Возвращаясь домой, я мучительно думала, что же с нами со всеми будет. И не находила ответа.

«Дорогая Мари. Я доехал благополучно. Мы с Поммелем на корабле чуточку попьянствовали вначале, а когда вино кончилось, перейти на ром не рискнули: у меня от него колики в желудке, а попутчик мой был стеснен в средствах. В Амстердаме расстались: он решил задержаться и поработать в литейных мастерских, я же сел в карету, милостиво предоставленную мне в русской миссии графом Голицыным, прибыл в Брюссель, а оттуда уже в Париж. Снял на первое время квартирку около Сорбонны, а потом подыскивать стану к вашему приезду побольше. Осень во Франции теплая — то, что в Петербурге называется “бабье лето”. Поцелуй от меня Машеньку. Любящий твой супруг Пьер».

«Дорогая моя сестренка! Пьер Фальконе, побывавший у нас позавчера, передал мне письмишко от тебя. Очень рад, что и ты, и дочка в полном здравии, и дела у тебя идут неплохо, а на будущий год собираешься вернуться дамой. Дай-то Бог! Мы за эти десять лет сильно изменились, так что, может быть, и не узнаем в первый момент друг друга. Смешно! У меня тоже все в порядке, в магазине торговля бойкая, шьем и на заказ много, дорожим постоянными клиентами. Дети учатся, а болеют редко. У Луизы стало плохо с глазами, и врачи прописали ей очки, но и в них шьет она с трудом, а читать не может вовсе. Но зато Марго хлопочет по дому за двоих. Муженек ее отсидел в тюрьме за крамольные речи на одной из лекций в Сорбонне, и вернулся хромый — простудил в холодной камере колено.
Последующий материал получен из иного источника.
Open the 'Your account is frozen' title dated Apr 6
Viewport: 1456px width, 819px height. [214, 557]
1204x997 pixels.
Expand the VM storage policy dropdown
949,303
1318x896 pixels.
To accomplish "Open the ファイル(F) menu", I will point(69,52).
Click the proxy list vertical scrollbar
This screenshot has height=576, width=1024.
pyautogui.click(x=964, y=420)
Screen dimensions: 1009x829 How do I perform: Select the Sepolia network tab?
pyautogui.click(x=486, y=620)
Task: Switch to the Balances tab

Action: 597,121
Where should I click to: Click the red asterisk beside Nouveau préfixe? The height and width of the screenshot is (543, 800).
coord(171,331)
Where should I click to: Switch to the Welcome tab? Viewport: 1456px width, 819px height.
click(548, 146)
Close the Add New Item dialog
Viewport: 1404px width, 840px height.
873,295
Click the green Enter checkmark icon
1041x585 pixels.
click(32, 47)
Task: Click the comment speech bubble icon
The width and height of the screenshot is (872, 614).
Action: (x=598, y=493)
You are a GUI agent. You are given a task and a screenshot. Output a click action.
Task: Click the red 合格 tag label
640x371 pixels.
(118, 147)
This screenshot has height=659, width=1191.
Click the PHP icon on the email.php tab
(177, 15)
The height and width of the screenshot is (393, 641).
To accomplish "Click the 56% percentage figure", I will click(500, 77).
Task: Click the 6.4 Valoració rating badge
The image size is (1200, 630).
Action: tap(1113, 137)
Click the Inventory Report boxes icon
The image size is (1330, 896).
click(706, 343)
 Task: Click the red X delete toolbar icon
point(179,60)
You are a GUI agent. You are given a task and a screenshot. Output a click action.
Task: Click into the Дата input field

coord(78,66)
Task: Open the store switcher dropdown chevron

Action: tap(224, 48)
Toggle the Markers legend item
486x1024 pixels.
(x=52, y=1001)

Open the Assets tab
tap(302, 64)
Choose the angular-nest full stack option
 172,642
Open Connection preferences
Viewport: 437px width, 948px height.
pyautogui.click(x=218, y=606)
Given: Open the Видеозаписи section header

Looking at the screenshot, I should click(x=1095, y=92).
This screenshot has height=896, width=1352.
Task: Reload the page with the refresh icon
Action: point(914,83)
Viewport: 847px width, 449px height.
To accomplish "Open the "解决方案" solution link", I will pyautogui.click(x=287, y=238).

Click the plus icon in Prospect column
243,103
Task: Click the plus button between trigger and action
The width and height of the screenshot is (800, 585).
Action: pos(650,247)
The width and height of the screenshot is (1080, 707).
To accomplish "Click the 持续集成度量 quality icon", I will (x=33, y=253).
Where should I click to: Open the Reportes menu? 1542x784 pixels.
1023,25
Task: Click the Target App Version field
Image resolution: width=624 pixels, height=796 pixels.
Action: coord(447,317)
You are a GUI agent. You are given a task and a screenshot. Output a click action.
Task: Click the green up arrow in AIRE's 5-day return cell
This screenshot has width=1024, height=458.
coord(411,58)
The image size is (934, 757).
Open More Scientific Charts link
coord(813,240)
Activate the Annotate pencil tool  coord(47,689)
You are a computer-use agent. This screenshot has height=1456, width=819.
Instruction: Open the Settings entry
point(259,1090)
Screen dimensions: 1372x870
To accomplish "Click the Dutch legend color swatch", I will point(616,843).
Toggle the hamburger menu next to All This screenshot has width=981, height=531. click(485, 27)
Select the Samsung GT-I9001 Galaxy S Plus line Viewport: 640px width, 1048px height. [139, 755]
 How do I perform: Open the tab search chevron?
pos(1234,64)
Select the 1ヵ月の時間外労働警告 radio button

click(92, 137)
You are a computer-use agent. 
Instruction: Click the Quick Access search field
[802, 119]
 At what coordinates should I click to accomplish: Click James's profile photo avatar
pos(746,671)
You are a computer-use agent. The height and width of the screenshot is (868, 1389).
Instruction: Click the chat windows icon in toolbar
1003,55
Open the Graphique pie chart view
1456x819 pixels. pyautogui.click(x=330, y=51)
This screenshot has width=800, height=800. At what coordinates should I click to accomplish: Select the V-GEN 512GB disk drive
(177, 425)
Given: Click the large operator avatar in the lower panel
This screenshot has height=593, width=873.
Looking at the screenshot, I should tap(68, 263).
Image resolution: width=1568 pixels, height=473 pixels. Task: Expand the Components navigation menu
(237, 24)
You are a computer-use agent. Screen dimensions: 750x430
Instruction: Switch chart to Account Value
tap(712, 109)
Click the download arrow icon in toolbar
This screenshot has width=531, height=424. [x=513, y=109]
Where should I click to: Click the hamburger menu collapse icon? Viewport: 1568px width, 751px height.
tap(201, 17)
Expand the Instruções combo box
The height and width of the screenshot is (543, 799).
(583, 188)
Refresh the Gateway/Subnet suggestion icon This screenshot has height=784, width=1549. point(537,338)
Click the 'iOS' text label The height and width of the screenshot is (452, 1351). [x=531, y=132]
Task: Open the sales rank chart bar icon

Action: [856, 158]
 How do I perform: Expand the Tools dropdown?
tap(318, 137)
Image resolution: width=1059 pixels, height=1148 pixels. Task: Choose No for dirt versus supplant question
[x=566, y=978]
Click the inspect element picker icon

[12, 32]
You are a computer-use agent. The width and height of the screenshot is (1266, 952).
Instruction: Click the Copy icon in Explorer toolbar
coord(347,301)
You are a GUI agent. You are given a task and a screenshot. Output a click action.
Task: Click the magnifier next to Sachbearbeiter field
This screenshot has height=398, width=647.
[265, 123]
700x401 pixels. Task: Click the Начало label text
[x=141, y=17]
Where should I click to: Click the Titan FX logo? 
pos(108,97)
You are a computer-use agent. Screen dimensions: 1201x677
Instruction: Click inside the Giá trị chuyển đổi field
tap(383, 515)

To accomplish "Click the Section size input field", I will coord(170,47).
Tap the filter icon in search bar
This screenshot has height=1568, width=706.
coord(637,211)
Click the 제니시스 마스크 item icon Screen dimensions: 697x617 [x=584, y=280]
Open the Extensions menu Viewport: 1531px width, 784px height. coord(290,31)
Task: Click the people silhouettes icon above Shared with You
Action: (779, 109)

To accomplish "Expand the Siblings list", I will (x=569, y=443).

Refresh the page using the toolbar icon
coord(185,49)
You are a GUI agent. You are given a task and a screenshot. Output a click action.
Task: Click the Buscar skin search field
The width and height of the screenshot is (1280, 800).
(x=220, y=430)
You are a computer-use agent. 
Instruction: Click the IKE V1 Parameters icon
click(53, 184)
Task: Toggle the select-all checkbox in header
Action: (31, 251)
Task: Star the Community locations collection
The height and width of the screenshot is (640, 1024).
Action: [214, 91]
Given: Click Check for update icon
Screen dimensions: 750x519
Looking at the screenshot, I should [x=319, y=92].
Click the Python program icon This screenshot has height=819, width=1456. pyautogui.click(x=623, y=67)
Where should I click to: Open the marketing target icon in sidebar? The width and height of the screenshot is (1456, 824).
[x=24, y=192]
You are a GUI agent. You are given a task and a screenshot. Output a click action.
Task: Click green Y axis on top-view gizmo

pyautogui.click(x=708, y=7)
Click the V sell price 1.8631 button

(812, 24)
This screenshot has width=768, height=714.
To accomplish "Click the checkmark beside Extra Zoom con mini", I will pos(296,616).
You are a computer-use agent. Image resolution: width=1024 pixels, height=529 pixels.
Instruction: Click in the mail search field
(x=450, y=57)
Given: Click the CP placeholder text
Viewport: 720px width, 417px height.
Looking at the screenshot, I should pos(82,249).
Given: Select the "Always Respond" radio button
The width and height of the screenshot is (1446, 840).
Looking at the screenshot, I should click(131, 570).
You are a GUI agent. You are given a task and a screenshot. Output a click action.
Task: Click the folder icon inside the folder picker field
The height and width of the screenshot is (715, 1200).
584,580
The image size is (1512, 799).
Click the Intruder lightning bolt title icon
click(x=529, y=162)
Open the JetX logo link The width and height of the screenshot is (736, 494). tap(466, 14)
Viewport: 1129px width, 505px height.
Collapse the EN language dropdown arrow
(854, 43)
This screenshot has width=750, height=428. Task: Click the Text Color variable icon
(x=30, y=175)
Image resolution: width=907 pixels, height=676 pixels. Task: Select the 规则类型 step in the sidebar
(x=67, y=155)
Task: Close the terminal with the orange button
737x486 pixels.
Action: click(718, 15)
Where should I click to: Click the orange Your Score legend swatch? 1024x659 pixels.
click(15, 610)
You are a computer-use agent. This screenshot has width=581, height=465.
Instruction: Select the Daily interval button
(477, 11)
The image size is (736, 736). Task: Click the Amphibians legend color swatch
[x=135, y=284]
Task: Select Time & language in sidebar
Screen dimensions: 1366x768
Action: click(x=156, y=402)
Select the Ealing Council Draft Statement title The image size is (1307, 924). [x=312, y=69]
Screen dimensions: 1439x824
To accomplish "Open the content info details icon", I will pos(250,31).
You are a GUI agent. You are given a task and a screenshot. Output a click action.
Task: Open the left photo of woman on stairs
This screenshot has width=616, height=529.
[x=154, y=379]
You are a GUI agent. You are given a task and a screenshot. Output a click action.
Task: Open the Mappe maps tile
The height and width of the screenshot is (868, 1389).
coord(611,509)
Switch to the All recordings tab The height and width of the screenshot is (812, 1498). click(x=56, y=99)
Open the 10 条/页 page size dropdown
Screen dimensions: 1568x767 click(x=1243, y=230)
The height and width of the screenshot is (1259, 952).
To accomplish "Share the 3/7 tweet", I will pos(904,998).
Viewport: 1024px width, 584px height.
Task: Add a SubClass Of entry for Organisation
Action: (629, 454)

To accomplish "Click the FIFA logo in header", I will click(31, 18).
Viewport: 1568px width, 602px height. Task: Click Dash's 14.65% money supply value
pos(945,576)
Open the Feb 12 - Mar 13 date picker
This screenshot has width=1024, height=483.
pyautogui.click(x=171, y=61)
Так что пришлось еще тратить деньги на его лечение. Ходит уже неплохо, но с палкой. Очень злой на всех, и особенно на власть предержащих, как бы снова не загремел в кутузку! Твой супруг мне в целом понравился, человек образованный и с понятием, одевается, как аристократ, говорит красиво. Но просил денег, так как издержался в дороге. Я ему ссудил тысячу ливров. Лишь бы не пропил! Помогать по-родственному мы всегда готовы, но на дело, а не на всякое баловство. Ты меня, надеюсь, понимаешь. А за сим прощаюсь. Очень тебя люблю, сестренка, с умилением вспоминаю наши детские годы и любить всегда буду, возвращайся скорее. От моей родни низкий тебе поклон. Твой брат Жан-Жак».

Говорили, что великая княгиня Наталья Алексеевна наконец-то понесла. Якобы Екатерина II без конца сетовала, что невестка не тяжелеет и никак не подарит бабке внука. И свершилось! Ждали появление первенца по весне 1776 года. А потом — неожиданное известие: роды прошли неудачно, мать и младенец погибли. Вот те раз! Отчего? Лучшие лекари при дворе не смогли помочь?